Tim Harford in the Financial Times discusses mathematical sociologist Duncan Watt’s research on why certain information in social media catches fire among a large group of people (like in a “Twitter cascade”) and other information does not. Watts suggests several factors are important: we tend to see what becomes successful and what is not, popular posts are small and uncommon, and “it’s impossible to predict which tweets will start cascades.”
There are lot of people who would like to take advantage of social media to share information and sell products. This sort of research suggests it is more difficult to do this than some might think. On one hand, having a lot of friends or followers means that more people could see your information. But on the other hand, this does not necessarily mean that people will pass along your information to their own set of friends. If Watts is right, does this mean that companies or organizations should change their strategies or even limit social media marketing?

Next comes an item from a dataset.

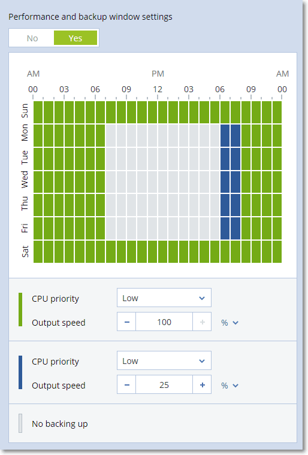308x455 pixels.
Task: Open the blue profile output speed unit dropdown
Action: (230, 386)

This is not just a problem in studying social media. It is also difficult within other fields, such as film, music, and books, to predict what will become a success and what will not. A common solution there is to simply produce a lot of material and then wait for a small percentage of products to generate a lot of money and help subsidize the rest of the material. This also seems to be the case with social media: there are a lot of people sharing a lot of information but only a small part of spreads through a larger population. This might also mean that gatekeepers, people who have the ability to sift through and analyze/criticize content, will continue to be important as the average user won’t be able to see the broader view of the social media world.
Could some of this problem be the result of the actual design and user experience of Twitter? If so, might companies and others work toward creating different forms of social media that would increase or enhance the sharing of information across a broader set of users?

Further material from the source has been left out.